Californians, Your Votes Don't Count!

Update: It is hard to tell exactly what is going on here. According to a pdf from the Secretary of State, as of 9:10 a.m. today, approximately 2,640.855 ballots remain uncounted. The total I gave below of 873,242 is based on the total reported number of presidential ballots cast minus the vote totals for all of the candidates. As Bruce Webb mentions in comments, Los Angeles and Orange counties do indeed have a large share of that 2.6 million -- some 822,000 + but that still leaves  a half dozen or so counties with over 100,000 uncounted ballots each, etc.

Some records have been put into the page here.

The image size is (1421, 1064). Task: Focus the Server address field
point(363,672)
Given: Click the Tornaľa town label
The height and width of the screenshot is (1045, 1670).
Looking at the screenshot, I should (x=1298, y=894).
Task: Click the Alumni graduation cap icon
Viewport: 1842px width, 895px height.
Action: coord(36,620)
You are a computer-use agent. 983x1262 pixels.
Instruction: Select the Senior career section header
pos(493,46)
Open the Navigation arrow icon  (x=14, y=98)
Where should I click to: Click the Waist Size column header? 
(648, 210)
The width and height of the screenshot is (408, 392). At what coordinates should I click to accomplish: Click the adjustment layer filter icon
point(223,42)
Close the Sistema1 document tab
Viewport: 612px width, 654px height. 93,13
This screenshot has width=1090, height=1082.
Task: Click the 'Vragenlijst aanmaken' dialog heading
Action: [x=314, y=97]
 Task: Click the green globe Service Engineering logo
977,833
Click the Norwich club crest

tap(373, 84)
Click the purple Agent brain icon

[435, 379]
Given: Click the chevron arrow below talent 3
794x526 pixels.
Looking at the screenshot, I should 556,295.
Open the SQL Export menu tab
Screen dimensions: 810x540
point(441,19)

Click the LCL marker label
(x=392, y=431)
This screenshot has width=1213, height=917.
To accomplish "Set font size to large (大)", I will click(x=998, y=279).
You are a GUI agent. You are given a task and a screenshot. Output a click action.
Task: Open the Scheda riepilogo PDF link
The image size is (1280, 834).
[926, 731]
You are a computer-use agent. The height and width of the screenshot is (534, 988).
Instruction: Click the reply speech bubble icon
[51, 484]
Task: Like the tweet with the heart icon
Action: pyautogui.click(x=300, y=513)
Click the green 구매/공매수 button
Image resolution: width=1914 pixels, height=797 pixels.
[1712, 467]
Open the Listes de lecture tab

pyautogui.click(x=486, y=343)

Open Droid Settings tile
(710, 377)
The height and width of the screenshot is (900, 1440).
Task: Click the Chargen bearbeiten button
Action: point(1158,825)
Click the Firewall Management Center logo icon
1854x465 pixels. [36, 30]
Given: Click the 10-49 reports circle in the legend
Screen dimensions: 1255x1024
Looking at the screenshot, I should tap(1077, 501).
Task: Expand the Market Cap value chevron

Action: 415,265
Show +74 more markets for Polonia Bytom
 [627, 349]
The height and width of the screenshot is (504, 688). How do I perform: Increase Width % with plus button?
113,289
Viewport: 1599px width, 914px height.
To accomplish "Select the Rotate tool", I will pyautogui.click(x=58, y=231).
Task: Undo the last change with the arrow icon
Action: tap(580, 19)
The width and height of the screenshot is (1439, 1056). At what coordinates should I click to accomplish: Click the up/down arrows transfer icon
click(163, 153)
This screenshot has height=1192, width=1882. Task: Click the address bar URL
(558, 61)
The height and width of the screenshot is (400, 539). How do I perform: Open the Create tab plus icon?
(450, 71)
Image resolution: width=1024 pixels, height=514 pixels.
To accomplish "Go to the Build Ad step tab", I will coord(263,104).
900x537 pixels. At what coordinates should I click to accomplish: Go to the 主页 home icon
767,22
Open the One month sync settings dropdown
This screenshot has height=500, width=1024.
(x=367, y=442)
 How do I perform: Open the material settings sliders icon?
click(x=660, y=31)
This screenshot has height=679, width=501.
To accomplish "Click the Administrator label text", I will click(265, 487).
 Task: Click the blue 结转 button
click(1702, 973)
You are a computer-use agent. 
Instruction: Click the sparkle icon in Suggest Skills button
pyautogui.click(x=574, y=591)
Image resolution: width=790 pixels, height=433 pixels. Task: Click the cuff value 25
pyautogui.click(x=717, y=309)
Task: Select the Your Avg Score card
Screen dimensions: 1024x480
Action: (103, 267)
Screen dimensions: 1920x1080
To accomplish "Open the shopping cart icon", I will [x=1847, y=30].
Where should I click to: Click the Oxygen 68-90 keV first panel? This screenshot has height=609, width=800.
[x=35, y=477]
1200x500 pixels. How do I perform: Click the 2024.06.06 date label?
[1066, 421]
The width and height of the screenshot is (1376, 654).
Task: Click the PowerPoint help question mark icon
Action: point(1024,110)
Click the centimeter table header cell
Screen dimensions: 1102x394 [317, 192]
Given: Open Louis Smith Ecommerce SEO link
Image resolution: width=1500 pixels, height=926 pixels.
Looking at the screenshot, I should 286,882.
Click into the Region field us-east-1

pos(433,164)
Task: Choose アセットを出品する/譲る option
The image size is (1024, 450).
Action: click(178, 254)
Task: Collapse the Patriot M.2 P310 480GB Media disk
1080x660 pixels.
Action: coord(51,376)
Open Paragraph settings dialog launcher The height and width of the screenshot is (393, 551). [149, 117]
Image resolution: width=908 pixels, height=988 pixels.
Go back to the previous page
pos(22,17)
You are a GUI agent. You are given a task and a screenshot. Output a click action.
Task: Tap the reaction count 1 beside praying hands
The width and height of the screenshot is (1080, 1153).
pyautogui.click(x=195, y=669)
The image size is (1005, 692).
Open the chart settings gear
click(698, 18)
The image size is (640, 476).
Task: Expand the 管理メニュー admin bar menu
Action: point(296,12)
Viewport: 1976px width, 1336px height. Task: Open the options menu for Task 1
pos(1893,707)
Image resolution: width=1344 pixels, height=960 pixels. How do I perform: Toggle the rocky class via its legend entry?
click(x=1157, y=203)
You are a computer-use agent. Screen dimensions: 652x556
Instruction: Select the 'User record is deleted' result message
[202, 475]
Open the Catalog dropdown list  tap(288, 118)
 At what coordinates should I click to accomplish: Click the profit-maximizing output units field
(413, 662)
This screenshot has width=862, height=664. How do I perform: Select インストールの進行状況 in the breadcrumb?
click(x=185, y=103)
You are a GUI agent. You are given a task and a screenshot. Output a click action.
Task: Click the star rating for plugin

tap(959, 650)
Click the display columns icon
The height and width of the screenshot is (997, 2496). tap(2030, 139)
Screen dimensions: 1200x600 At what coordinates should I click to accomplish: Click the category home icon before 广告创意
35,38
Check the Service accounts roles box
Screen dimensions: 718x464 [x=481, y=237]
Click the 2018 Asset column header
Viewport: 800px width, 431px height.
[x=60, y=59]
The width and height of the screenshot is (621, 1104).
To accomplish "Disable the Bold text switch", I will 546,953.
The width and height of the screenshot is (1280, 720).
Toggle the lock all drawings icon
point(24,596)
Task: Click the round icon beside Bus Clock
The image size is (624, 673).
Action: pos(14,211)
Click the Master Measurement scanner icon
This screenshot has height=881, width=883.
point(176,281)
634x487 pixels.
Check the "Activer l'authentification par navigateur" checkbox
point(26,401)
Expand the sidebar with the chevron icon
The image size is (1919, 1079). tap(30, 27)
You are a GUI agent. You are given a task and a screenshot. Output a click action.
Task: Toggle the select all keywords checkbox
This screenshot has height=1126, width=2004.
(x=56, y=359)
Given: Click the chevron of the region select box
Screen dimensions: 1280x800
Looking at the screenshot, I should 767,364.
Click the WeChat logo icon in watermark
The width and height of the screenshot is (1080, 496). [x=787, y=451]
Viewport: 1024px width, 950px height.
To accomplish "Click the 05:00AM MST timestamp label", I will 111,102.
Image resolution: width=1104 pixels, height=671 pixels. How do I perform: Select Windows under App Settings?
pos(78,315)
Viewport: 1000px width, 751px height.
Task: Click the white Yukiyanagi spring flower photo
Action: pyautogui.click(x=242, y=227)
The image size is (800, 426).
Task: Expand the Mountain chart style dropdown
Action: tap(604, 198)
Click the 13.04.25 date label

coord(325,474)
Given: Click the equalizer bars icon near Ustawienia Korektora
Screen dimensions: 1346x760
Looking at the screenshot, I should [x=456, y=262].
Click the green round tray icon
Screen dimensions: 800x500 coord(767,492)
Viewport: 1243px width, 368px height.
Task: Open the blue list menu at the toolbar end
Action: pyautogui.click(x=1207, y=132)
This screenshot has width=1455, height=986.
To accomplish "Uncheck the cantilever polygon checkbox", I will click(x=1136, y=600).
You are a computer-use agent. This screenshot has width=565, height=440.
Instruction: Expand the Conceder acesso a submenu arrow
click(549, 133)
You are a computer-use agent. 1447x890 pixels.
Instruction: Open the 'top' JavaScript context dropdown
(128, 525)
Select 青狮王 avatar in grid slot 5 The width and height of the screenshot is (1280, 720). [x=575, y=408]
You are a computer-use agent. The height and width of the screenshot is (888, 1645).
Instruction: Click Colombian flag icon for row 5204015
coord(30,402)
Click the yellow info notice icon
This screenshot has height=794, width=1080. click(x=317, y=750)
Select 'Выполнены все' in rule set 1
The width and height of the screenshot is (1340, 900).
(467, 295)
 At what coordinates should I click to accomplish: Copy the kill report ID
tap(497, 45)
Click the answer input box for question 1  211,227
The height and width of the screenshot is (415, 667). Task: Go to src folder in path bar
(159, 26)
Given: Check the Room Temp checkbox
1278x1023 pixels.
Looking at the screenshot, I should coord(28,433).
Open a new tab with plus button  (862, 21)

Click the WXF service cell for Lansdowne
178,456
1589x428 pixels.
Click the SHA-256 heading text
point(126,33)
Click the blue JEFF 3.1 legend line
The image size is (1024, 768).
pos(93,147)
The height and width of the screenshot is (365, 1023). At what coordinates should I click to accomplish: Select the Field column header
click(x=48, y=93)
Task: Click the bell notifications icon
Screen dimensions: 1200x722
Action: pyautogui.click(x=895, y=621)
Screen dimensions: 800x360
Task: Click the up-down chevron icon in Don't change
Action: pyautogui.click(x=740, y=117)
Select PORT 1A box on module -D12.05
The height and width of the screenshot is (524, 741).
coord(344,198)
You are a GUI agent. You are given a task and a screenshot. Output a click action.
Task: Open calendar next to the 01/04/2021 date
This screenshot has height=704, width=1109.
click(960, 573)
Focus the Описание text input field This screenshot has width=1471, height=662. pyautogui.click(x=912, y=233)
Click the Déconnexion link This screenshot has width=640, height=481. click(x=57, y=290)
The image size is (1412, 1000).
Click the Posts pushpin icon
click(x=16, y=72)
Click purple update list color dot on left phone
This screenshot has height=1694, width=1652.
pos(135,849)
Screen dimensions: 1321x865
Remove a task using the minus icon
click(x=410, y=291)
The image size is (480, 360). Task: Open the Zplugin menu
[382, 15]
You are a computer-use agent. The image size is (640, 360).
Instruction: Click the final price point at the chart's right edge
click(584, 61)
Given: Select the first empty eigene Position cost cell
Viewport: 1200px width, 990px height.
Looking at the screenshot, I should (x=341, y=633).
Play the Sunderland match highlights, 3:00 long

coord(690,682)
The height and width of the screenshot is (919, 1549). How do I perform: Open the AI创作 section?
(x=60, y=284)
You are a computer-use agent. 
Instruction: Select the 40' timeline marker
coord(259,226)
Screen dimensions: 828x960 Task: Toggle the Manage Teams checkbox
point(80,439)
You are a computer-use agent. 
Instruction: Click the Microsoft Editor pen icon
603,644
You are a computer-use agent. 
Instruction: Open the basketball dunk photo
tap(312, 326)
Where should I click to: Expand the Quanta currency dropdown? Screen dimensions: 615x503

According to the California secretary of state's office, as of 11:04 a.m., June 10, 2016, a total of 873,242 votes from the June 7 presidential primary -- about 13.7% of the votes cast -- remain uncounted. A little more than 68% of the votes already counted were in the Democratic primary. If the party affiliation of the uncounted votes are proportional to those already counted, approximately 570,674 Democratic primary votes remain uncounted.

Given Hillary Clinton's lead of 456,699 among counted votes, it is unlikely the final count will affect who "won" the state but since delegates are assigned proportional to votes, it may well affect the number of delegates each candidate received from California.

Nothing to see here, move along.
AP already made it clear that Californians' votes don't count by proclaiming Hillary Clinton the presumptive nominee the night before the California primary.

4 comments:

  1. http://elections.cdn.sos.ca.gov/statewide-elections/2016-primary/unprocessed-ballots-report.pdf


    The problem is that delegate allocation is by district and most of the unprocessed ballots are concentrated in LA and Orange County where Hillary won convincingly. Unless there are reasons to believe the early and provisional ballots (which is what these are) are concentrated in particular CD's I don't see that you would get any delegate effect even if Statewide margins narrowed. And no reason to believe that would happen anyway.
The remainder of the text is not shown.